◆ **ВЫБРАННЫЙ ОТРЫВОК**:
*****

II. О ЛИТЕРАТУРНОЙ КРИТИКЕ

Проблема литературной критики — Три фазы: изложение, оценка, история — Эстетическое суждение и история искусства: потребность в новой Эстетике — Место Эстетики в мысли Кроче — Моральные и логические заботы — Кроче и Спавента.

В конце следующего года (1894) Кроче снова прервал ровный поток своей эрудированной продукции публикацией небольшой книги «La Critica Letteraria: questioni teoriche» («Литературная критика: теоретические вопросы»), которая стала результатом дискуссии, состоявшейся летом с другом, профессором философии. Поскольку чистым результатом его первого философского усилия стало обретение более ясной концепции искусства, было естественно, что он перешел к исследованию отношений между историей и предметом истории в той области, в которой, как он чувствовал, ему уже удалось найти некоторый свет. Общая проблема природы истории, от которой он видел лишь одну сторону, была на время отложена, уступив место тщательному изучению методов исторического мышления в изучении литературы.

*****

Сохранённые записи

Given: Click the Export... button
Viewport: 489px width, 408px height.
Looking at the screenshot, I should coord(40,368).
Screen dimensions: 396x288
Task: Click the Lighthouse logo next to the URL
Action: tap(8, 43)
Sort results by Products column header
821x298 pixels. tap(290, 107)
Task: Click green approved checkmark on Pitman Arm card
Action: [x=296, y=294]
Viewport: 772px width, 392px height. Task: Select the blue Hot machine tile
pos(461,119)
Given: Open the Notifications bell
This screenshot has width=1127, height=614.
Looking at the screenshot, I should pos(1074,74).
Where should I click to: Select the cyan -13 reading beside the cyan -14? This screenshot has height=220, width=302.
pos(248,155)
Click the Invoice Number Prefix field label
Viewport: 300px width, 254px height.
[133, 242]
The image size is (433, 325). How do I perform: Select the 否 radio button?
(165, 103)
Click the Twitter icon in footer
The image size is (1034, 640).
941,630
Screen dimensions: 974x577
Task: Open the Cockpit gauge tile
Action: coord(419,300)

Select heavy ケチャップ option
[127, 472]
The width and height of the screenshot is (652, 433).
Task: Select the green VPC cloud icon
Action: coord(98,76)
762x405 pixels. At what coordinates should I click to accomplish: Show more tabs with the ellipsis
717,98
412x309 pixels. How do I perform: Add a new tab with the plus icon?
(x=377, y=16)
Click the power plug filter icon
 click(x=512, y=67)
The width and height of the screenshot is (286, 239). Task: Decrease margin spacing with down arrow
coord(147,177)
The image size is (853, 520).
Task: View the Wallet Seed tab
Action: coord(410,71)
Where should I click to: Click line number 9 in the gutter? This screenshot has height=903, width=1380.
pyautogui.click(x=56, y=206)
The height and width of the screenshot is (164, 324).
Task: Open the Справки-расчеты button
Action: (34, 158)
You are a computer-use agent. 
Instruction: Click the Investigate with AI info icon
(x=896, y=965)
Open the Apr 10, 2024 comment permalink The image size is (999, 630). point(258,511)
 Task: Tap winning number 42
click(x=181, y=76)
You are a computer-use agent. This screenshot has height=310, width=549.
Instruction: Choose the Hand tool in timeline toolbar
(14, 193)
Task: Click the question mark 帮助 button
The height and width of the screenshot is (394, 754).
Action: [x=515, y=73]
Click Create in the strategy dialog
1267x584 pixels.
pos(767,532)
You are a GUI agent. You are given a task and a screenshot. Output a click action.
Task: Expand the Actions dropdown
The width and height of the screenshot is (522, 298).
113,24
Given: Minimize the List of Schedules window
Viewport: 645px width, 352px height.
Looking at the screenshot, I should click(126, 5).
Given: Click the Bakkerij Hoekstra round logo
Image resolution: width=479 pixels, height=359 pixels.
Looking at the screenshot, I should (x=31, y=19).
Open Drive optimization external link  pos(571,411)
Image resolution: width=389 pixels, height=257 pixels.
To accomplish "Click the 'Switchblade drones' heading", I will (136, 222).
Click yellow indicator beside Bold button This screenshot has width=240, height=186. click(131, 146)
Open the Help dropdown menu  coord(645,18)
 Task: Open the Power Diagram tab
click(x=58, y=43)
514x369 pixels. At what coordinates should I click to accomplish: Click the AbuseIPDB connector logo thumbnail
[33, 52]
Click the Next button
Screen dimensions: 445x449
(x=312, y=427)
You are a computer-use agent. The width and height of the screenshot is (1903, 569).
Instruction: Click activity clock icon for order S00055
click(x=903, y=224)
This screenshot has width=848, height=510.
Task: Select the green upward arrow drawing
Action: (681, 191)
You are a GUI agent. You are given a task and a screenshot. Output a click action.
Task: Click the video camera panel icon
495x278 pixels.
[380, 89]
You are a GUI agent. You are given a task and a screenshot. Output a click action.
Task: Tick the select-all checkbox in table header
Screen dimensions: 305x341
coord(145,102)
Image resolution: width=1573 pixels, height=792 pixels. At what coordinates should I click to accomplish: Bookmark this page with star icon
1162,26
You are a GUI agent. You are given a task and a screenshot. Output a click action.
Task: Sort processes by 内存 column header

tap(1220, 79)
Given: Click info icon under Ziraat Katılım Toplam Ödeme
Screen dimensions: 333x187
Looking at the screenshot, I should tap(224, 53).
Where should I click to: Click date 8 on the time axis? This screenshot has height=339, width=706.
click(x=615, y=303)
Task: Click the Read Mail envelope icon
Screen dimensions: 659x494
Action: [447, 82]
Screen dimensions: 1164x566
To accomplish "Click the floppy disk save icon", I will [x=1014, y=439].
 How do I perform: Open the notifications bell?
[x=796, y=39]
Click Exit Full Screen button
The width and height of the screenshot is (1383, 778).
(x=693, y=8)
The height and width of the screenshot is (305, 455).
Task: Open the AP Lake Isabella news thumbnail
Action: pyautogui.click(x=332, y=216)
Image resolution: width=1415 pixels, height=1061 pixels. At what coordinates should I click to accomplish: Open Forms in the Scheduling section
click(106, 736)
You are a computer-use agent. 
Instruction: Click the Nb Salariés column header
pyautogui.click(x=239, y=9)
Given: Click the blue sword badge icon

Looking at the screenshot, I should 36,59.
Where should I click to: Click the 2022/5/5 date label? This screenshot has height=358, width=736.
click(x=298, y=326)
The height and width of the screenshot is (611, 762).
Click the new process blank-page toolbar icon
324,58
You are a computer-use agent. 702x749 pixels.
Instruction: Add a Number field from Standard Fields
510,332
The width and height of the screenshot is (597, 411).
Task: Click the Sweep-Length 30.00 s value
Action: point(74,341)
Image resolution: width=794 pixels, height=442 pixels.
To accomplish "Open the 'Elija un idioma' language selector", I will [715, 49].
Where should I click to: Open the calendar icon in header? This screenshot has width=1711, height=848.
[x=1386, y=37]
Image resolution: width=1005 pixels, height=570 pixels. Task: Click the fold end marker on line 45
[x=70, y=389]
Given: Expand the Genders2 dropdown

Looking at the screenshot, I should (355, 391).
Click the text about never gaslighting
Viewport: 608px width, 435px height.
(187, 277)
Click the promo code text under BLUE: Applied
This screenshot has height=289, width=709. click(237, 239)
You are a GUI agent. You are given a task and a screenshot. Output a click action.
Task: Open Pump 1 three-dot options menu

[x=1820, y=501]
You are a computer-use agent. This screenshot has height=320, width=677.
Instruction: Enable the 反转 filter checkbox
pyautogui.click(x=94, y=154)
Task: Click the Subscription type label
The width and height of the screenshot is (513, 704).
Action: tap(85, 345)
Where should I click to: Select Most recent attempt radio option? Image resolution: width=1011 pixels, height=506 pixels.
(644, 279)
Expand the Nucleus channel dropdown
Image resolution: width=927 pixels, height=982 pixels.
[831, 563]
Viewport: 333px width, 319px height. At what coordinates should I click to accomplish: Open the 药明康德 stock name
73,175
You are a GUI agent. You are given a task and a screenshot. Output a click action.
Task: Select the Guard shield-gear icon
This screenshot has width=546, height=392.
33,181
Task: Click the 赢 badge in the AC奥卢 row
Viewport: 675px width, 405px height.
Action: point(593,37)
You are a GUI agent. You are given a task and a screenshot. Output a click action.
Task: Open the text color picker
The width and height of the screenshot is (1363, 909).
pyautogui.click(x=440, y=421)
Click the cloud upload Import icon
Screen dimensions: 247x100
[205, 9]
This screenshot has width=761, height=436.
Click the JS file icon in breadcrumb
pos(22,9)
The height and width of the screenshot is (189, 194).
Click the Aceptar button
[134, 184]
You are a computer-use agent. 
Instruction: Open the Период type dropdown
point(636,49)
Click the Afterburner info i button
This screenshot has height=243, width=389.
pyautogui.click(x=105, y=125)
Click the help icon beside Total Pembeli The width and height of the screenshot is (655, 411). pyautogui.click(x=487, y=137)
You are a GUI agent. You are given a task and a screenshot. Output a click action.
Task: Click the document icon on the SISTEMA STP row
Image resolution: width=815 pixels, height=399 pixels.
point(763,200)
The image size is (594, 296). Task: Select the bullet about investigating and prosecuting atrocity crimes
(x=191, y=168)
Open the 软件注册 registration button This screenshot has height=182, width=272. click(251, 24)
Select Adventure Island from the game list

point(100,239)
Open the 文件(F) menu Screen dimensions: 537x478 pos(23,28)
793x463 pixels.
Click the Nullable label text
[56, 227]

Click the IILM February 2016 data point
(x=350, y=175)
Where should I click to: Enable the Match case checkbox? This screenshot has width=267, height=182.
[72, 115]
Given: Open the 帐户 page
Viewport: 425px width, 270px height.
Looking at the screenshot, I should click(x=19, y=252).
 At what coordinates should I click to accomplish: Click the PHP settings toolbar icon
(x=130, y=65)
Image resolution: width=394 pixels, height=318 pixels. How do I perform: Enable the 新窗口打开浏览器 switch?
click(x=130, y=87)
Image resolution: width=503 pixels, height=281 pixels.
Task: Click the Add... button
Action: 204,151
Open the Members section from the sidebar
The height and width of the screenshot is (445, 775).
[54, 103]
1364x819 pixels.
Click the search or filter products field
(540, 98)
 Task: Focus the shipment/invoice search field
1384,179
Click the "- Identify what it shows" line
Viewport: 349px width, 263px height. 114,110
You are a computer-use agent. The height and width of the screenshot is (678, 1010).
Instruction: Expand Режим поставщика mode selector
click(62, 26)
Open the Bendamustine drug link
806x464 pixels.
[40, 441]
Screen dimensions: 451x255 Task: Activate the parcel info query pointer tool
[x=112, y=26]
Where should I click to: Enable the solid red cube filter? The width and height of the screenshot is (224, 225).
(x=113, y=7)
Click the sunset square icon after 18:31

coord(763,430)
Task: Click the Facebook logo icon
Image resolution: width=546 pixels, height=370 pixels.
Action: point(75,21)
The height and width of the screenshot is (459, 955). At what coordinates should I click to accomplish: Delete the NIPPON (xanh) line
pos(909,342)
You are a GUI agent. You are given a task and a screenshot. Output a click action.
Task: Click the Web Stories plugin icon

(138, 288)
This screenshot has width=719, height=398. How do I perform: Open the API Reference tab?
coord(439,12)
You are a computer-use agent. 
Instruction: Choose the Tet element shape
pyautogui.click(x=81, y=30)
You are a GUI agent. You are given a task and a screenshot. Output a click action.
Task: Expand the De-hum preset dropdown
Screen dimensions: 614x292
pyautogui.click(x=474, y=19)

*****

◆ **ЗАДАНИЕ 1**: В каком году, согласно отрывку о литературной критике, Кроче выпустил книгу «La Critica Letteraria: questioni teoriche»?
◆ **ЗАДАНИЕ 2**: Процитируйте из отрывка о литературной критике всё, начиная со слов «Проблема литературной критики» и вплоть до слов «Кроче и Спавента.».

◆ **РЕШЕНИЕ 1**: В конце 1894 года.

◆ **РЕШЕНИЕ 2**:
Проблема литературной критики — Три фазы: изложение, оценка, история — Эстетическое суждение и история искусства: потребность в новой Эстетике — Место Эстетики в мысли Кроче — Моральные и логические заботы — Кроче и Спавента.